Why Did You Provoke the Fake Heiress? She Has a Powerful Family Spoiling Her!Why Did You Provoke the Fake Heiress? She Has a Powerful Family Spoiling Her!
Chapitre 110

Chapitre 110

Chapitre 110/11298%~7 min de lecture1 398 mots

Jiang Zao appela Zheng Xiao après avoir vu le sujet brûlant.

Lu Li répondit encore.

On entendait aussi, par intermittence, la voix de Zheng Xiao au bout du fil.

« Lu Lu… Lu Lu, pourquoi tu ne me prends pas dans tes bras… »

Lu Li, enlacé par « la Pieuvre », décrocha difficilement.

« Mademoiselle Zheng a bu deux bouteilles de plus en rentrant et elle est saoule maintenant. »

Jiang Zao pouvait presque imaginer la scène de l'autre côté.

Elle connaissait trop bien l'état de Zheng Xiao une fois vraiment ivre.

Lu Min, c'était le nœud au cœur de Zheng Xiao, celui qui la tourmentait toute sa vie.

« Merci de t'occuper d'elle. » dit Jiang Zao à Lu Li au bout du fil, « Si tu as besoin de quelque chose, appelle-moi sans attendre. »

Lu Li répondit et raccrocha.

Il était bien démuni face à la « Pieuvre » accrochée à lui.

« Bon, bon, d'accord, câlin, câlin, câlin. »

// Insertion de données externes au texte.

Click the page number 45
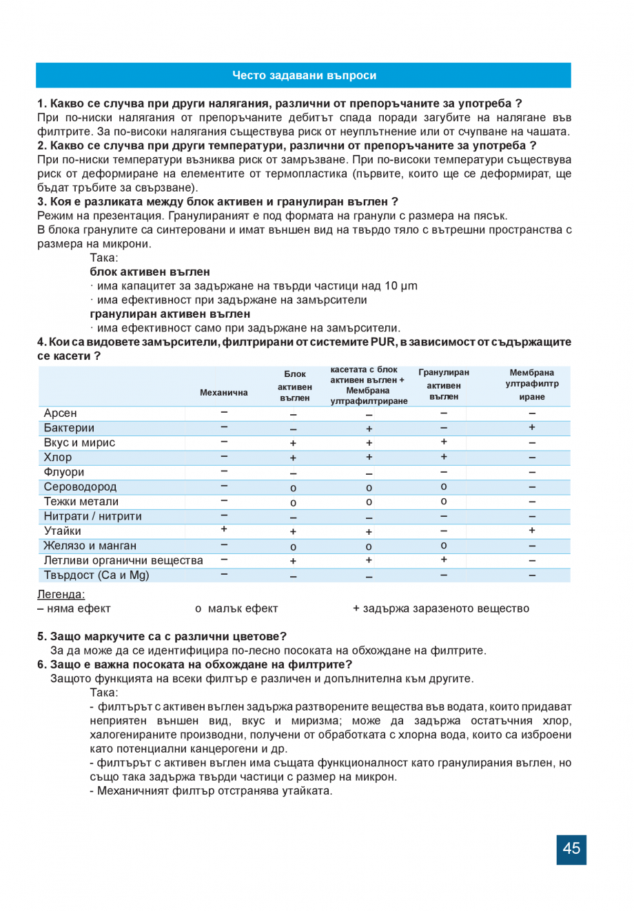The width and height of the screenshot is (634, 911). coord(571,848)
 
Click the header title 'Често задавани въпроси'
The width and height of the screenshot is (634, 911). coord(304,76)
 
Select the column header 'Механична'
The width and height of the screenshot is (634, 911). coord(223,392)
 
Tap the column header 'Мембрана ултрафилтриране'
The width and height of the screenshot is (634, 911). coord(532,385)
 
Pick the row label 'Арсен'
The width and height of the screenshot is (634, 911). coord(61,413)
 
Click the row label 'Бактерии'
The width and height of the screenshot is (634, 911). coord(69,428)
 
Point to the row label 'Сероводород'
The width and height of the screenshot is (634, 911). coord(80,487)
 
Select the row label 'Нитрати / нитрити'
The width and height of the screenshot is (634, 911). coord(92,516)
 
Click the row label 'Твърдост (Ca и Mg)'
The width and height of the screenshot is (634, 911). coord(96,575)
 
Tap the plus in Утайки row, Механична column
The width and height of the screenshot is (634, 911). coord(224,529)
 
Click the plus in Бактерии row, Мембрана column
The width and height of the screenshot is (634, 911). coord(532,427)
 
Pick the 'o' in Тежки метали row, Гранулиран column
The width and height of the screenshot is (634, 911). coord(444,501)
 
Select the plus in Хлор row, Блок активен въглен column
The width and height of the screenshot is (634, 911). coord(294,458)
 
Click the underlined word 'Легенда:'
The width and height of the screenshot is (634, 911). coord(61,594)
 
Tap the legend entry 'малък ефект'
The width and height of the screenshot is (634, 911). coord(243,608)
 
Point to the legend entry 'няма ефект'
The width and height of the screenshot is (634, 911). coord(78,608)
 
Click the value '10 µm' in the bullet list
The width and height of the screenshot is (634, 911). coord(401,286)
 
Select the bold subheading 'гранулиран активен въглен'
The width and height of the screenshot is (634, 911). coord(170,314)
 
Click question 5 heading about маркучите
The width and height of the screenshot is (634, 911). coord(162,636)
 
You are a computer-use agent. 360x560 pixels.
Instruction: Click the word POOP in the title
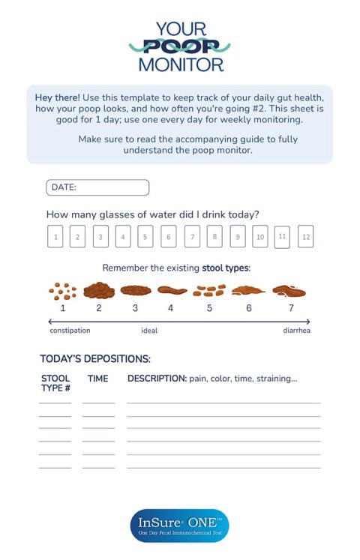(180, 46)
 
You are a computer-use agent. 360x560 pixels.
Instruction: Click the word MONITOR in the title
(180, 64)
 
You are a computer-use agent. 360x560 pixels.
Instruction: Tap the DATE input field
(98, 187)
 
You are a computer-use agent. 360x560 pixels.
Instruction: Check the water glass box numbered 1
(56, 237)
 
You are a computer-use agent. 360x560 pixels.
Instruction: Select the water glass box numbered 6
(169, 237)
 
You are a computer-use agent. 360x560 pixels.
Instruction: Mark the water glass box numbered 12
(305, 236)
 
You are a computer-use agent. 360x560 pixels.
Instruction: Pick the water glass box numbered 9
(237, 236)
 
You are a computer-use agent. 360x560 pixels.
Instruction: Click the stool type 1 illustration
(63, 290)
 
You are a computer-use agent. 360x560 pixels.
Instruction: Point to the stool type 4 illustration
(172, 290)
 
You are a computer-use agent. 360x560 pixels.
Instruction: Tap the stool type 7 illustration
(290, 290)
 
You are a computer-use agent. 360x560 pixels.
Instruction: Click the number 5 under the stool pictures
(209, 307)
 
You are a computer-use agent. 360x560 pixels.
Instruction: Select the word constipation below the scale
(70, 331)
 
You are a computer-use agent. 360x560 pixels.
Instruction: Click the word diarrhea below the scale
(296, 331)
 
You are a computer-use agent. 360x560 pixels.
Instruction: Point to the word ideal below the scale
(149, 331)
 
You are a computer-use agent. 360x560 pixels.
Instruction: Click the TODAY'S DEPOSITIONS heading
(95, 359)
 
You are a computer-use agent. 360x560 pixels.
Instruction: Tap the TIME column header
(98, 379)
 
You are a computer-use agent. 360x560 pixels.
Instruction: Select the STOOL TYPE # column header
(56, 383)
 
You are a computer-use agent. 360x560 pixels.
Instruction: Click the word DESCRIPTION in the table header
(157, 379)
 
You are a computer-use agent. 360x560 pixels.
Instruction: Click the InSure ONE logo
(179, 526)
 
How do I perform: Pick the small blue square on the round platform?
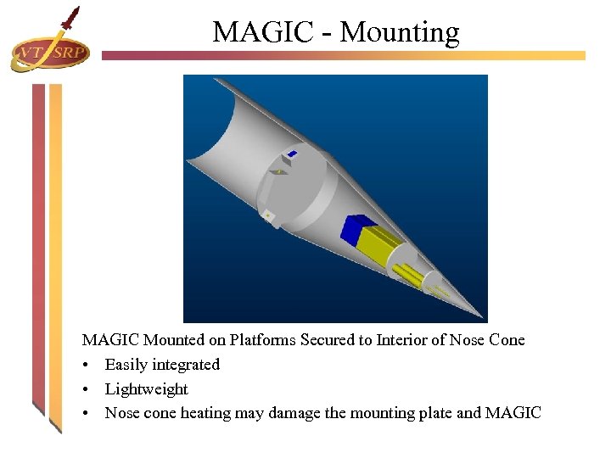[x=292, y=154]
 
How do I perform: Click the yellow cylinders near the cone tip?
[x=411, y=272]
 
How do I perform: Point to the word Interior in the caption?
[x=401, y=340]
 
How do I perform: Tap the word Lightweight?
[x=147, y=389]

Il serra Zheng Xiao dans ses bras.

Étonnamment, celle qui faisait encore tant de bruit tout à l'heure se tut soudain, aussi sage qu'un bébé, et s'endormit contre lui.

Lu Li observa de près le visage de Zheng Xiao.

Il faut le dire, c'est une rose magnifique.

Domage qu'elle soit couverte d'épines dès qu'elle se réveille.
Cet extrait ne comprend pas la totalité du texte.